Requirement: Would you restate, word for word, only the lines starting at the one with "Task: Open the 文件 (File) menu" and ending with the final line of the entries below? Pictures stay out.

Provided data:
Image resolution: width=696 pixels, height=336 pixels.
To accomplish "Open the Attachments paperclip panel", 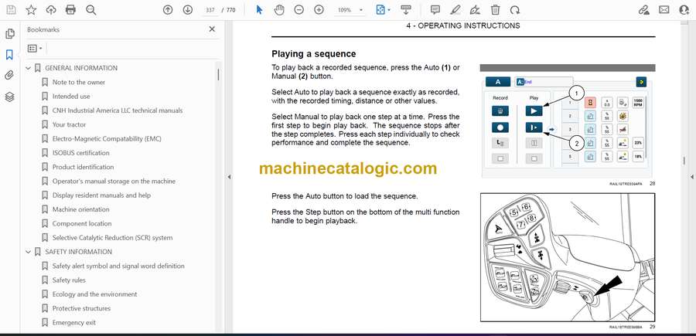I will [10, 76].
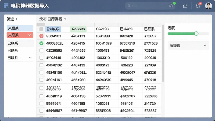Click the green highlighted 966608 header cell
Screen dimensions: 215x121
(78, 29)
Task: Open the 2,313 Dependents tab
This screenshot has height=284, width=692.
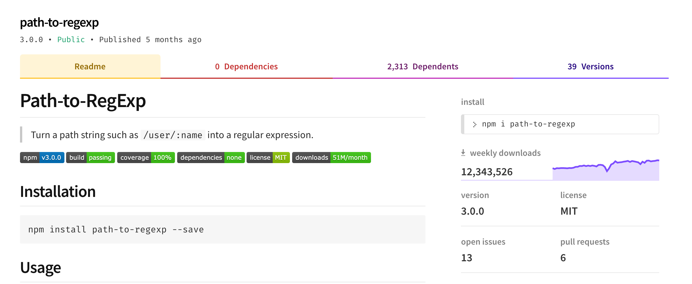Action: pyautogui.click(x=423, y=67)
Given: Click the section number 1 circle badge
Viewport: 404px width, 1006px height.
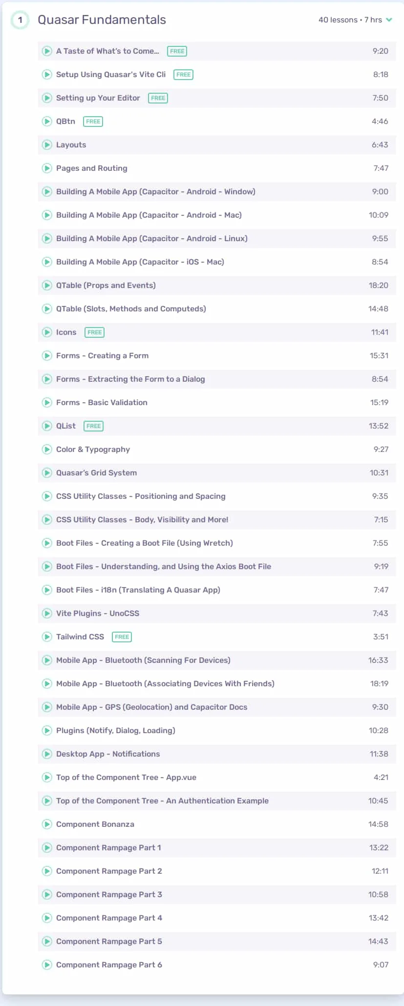Looking at the screenshot, I should click(x=20, y=20).
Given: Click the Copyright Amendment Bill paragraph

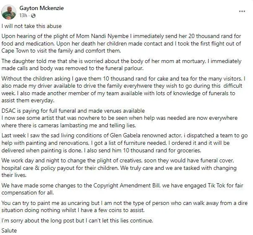Looking at the screenshot, I should click(122, 189).
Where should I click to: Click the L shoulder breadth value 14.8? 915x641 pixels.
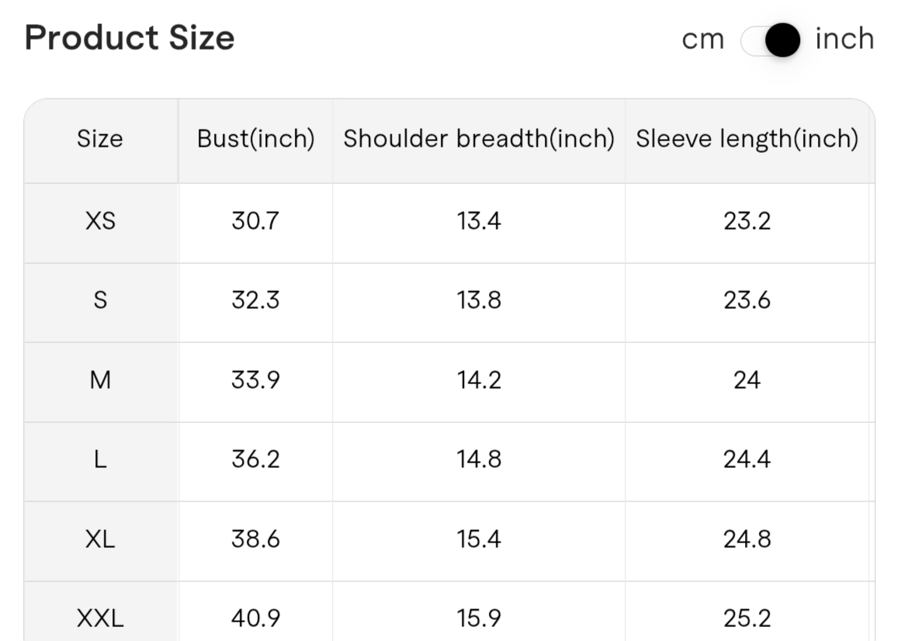(x=478, y=459)
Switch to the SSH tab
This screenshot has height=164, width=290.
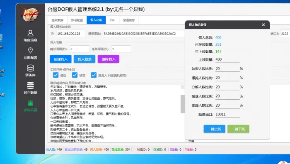[112, 20]
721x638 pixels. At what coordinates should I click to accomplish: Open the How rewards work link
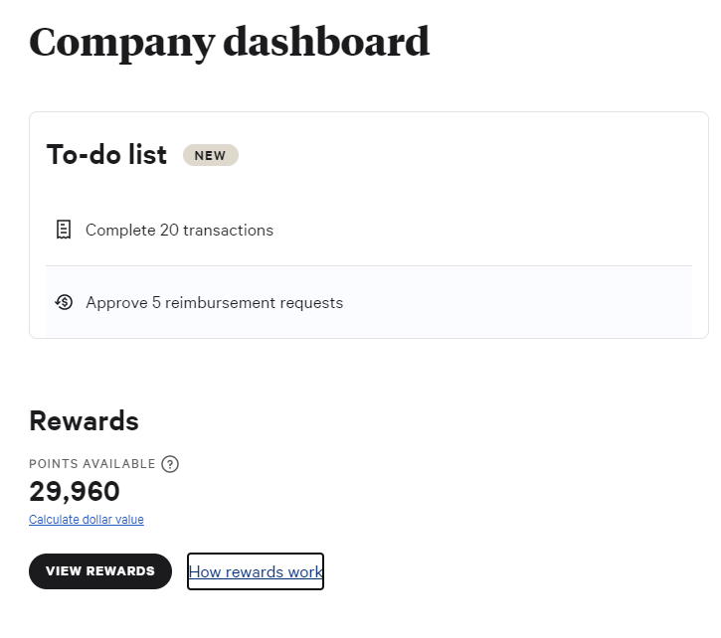(x=256, y=571)
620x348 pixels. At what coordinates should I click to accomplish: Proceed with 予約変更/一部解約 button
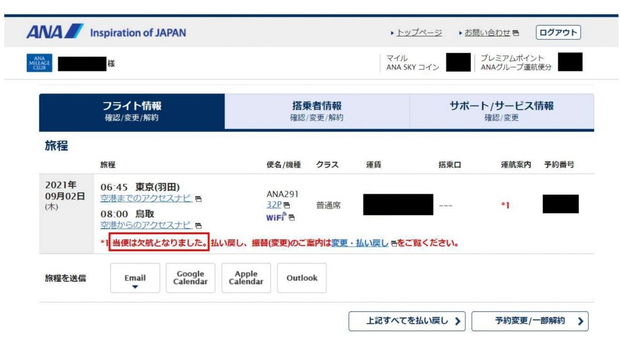(x=530, y=321)
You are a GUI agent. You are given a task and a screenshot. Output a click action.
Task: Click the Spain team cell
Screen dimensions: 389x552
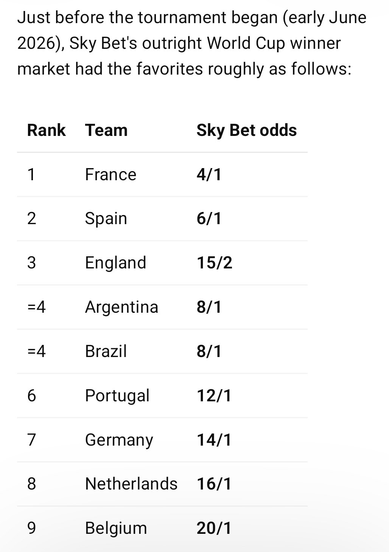pyautogui.click(x=106, y=218)
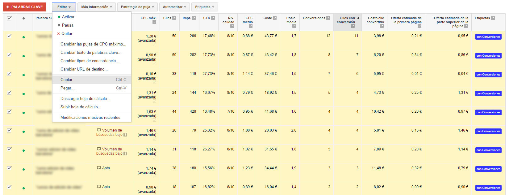This screenshot has width=509, height=195.
Task: Click the help icon beside Clics header
Action: point(174,18)
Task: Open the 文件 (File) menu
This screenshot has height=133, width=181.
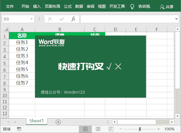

Response area:
Task: Open the 文件 (File) menu
This screenshot has height=133, width=181.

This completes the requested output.